The humble hot dog. A food so closely associated with baseball that we can hardly imagine one without the other. Hot dogs have been sold at baseball games since 1893, and by 2019 Major League Baseball fans were consuming 18.3 million of them every season. You rarely have to wander more than a few sections at any given ballpark to find a hot dog stand, or if you’re patient you can wait for a vendor to come to you. At Wrigley Field you can order them with your phone. The Phillies famously have a hot dog cannon. But only in Seattle do hot dogs drift down from the sky while Belinda Carlisle sings “Heaven Is a Place on Earth.”

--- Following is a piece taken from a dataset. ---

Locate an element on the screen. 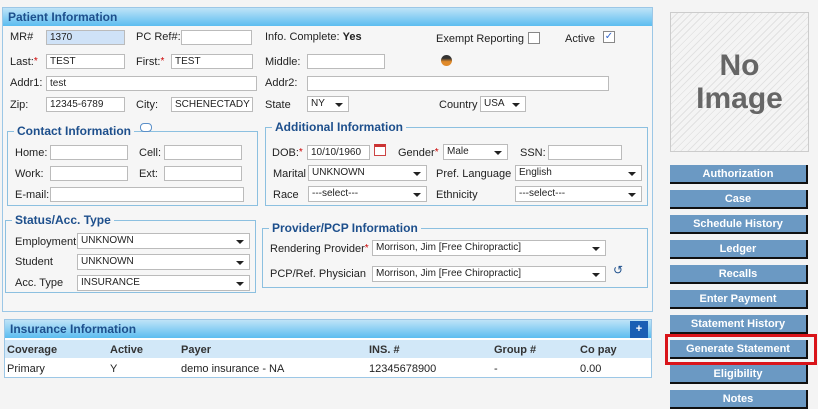 This screenshot has height=409, width=818. enter-payment-button: Enter Payment is located at coordinates (739, 300).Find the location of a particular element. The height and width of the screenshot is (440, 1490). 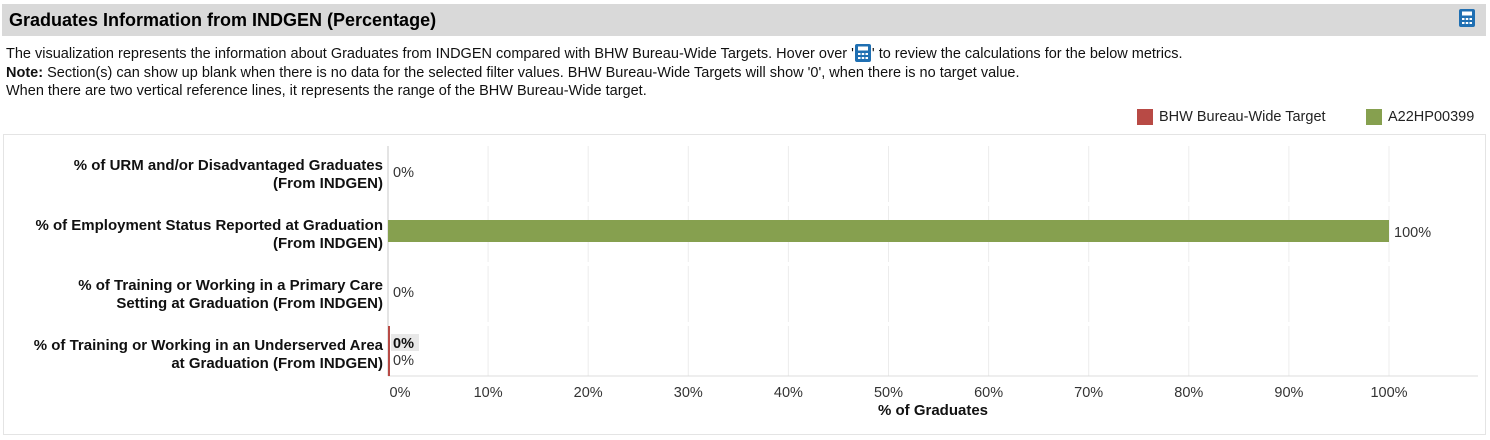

Seattle, city of innovation, has found an incredibly low-tech way to disrupt the hot dog experience: get a bunch of humans to tie little parachutes to them and fling them off the roof of the stadium. It’s silly. It’s delightful. And it’s very, very popular on the internet. The “Hot Dogs from Heaven” promotion has run only two times at T-Mobile Park, reaching fewer than a hundred thousand fans in person, but has been viewed millions of times on Twitter, Instagram, and YouTube. My own tweet simply describing the experience has over 1 million views and crossed platforms, and a video by user PugetStout has been borrowed and popularized by Sports Illustrated

The Mariners first started brainstorming a hot dog promotion last fall, says Tyler Thompson, senior manager of experiential marketing and game entertainment . They were inspired by the Seahawks’ “Bratzooka,” but wanted to change the vibe to better match baseball. That meant something calmer, safer, but still over the top. When someone noted that the setup could “just be us dropping hot dogs on parachutes from the 300 level,” the team ran with it and started testing.

“We started in the fall in an empty ballpark,” Thompson tells me. “There were probably 10 or 12 rehearsals.” What was simple in concept turned out to be complex in execution, requiring math, physics, and a lot of trial and error. The parachutes had to deploy reliably and slow the descent—knocking fans unconscious with falling hot dogs is a bad look—and the connection system took several rounds of tweaking. Finally the various departments and the lawyers signed off, and on April 13, “Hot Dogs from Heaven” was launched.

The paratrooping hot dogs are part of a broader shift in the Mariners’ in-game entertainment over the past few seasons. Over half of MLB fans are millennials, but ticket buyers average about 10 years older than social media followers. To get younger fans in the ballpark, the Mariners, like many MLB teams, are meeting millennials where they are—on the internet.

The team’s popular commercials, revamped as “digital shorts,” returned this year to great acclaim and 80,000 views on YouTube. The Salmon Run (various species of salmon mascots race in the outfield) has spawned an account X (Twitter) for the race itself as well as a spin-off for fan favorite Humpy the Salmon. Meme-inspired Rally Otter and DVD Rally videos are shared rapidly across Instagram, and now Hot Dogs from Heaven has had its viral moment. 

While in-game entertainment isn’t the only factor contributing to the Mariners’ increased attendance—shorter game times, earlier starts, and the 2022 playoff run all certainly play a part—the social media–ready content has many viewers declaring their intent to book a ticket to the park.

The key to the new features’ success is a feeling of authenticity, perhaps lent to them by Thompson, who at 29 is a millennial himself. For his part, Thompson is quite candid about his philosophy: “Seattle’s a little weird, so let’s make our game entertainment a little weird, too.” 

It’s working. 

“They never fail to come up with quirky fan-favorite moments,” says longtime fan Tommy Bentley, 34.

With Hot Dogs from Heaven, the Mariners may have launched another classic. Thompson expects it to stick around, anticipating larger drops and game-by-game themes in the future. What won’t change, hopefully, is the promotion’s underlying appeal: for 90 seconds of pure joy, hot dogs rain down from the sky, and the ballpark really is heaven on earth.